Uğur Talayhan: “Gastromasa ile gurur duyup herkese ulaştırmamız lazım”

Swissotel the Bosphorus ev sahipliğinde gerçekleşen basın toplantısının konuşmacılarından Swissotel the Bosphorus Genel Müdürü Uğur Talayhan, uluslararası platformlardaki deneyiminden de örnekler vererek böylesi bir organizasyonun zorluğuna ve bu başarıya sahip çıkılması gerektiğine değindi, “Gastromasa gerçekten çok özel bir organizasyon. Biz de son birkaç yıldır bu etkinliğin yanındayız ve her zaman da yanında olacağız. Gökmen ile yeni projelerimiz var, Accor olarak daha global ölçekli çalışmalara imza atmak istiyoruz. Çünkü inanın bu kadar ünlü şefi bir araya getiren kimseyi ben görmedim. Dünyanın birçok bölgesinde çalıştım ve şefleri böyle bir araya getirmek gerçekten çok zor. Bu nedenle Gastromasa ile gurur duyup herkese ulaştırmamız lazım.”

Mert Dorman: “Bu global organizasyonun büyük iş birlikleri yaratacağına inanıyorum”
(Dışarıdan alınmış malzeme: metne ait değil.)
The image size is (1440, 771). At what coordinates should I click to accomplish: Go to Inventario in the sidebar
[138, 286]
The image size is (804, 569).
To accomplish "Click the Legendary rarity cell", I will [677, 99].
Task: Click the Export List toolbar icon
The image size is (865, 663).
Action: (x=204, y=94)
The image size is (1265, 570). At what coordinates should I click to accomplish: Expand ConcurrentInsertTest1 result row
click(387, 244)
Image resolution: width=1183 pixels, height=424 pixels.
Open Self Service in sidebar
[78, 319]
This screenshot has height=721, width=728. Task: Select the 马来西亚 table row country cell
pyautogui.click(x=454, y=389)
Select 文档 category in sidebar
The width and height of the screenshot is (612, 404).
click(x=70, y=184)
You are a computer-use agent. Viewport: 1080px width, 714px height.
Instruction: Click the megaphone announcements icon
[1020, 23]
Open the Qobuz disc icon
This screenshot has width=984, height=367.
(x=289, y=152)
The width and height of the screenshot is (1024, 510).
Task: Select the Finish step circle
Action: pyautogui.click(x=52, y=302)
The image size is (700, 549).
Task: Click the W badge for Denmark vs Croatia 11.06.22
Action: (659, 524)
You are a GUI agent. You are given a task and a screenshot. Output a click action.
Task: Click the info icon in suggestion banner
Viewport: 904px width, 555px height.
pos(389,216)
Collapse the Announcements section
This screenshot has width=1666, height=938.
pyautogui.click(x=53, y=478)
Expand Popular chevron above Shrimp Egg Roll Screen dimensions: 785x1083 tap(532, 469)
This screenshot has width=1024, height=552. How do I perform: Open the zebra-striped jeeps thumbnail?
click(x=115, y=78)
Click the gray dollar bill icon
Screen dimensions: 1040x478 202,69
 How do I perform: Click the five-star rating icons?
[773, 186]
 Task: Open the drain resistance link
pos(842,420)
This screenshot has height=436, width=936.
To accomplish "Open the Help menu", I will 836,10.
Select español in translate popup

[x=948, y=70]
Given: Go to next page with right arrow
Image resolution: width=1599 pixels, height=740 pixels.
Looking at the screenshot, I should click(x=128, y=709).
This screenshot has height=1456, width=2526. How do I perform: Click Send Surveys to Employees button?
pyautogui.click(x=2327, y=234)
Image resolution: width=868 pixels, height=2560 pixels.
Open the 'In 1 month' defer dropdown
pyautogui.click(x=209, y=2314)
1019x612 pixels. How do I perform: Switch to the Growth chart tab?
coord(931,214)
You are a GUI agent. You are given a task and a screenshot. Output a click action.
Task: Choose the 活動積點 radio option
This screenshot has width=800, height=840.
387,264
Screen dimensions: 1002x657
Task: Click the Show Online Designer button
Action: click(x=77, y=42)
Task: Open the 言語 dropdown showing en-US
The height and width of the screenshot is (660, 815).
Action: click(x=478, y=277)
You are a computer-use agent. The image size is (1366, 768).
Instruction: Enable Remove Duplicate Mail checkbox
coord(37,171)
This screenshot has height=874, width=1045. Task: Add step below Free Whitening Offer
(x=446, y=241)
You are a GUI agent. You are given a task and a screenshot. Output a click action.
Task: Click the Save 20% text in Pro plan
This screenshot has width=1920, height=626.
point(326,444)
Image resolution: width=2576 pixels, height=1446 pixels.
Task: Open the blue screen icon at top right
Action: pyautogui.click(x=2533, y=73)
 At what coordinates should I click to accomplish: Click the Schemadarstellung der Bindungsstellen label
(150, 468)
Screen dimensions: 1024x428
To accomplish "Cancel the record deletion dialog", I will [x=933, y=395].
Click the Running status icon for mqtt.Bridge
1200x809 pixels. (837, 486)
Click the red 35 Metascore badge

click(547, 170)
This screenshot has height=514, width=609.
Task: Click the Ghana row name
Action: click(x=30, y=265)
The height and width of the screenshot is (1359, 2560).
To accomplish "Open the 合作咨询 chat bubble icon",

Basın toplantısının konuklarından Türk Hava Yolları Kurumsal İletişim Başkanı Mert Dorman da Gastromasa’yı desteklemekten duydukları mutluluğu dile getirdi, “Bu kadar katma değeri yüksek bir organizasyonda Türk Hava Yolları olarak yer almaktan mutluluk duyuyoruz. Uçaklarımızda flying chef’lerimiz var ve ileride bu global organizasyonun daha büyük iş birliklerine katkı sağlayacağını düşünüyorum.”

Her yıl gastronominin dünyaca ünlü isimlerini, Michelin yıldızlı şefleri ve dünyanın en önemli pastry chef’lerini Türkiye’de ağırlayan Uluslararası Gastromasa Gastronomi Konferansı, dopdolu programı ve seçkin katılımcılarıyla gastronomi dünyasını şekillendirmeye bu yıl da devam ediyor. ‘Tasarım’ temasıyla Haliç Kongre Merkezi’nde gerçekleşecek olan organizasyon, meraklılarına gastronomi dünyasının kapılarını aralayacak. The Best Chef Awards tarafından “Yılın En İyi Şefi” seçilen Dabiz Munoz, dünyanın en seçkin gastronomi platformlarından La Liste’in Direktörü Helene Pietrini, Rus mutfağının yıldız isimleri Vladimir Mukhin ve Igor Grishechkin’in yanı sıra Antonio Bachour, Oriol Castro, Andoni Luis Aduriz, Gianluca Fusto, Thomas Bühner, Fabrizio Fiorani, Ricard Camarena, Diego Guerrero, Juanjo Lopez, Yoji Tokuyoshi, Joao Rodrigues, Paolo Casagrande, Syrco Bakker, Thibault Sombardier, Jonathan Bernsten ve daha birçok yıldız ismin buluşacağı Gastromasa, bu yıl her zamankinden de heyecanlı ve etkileyici olacak.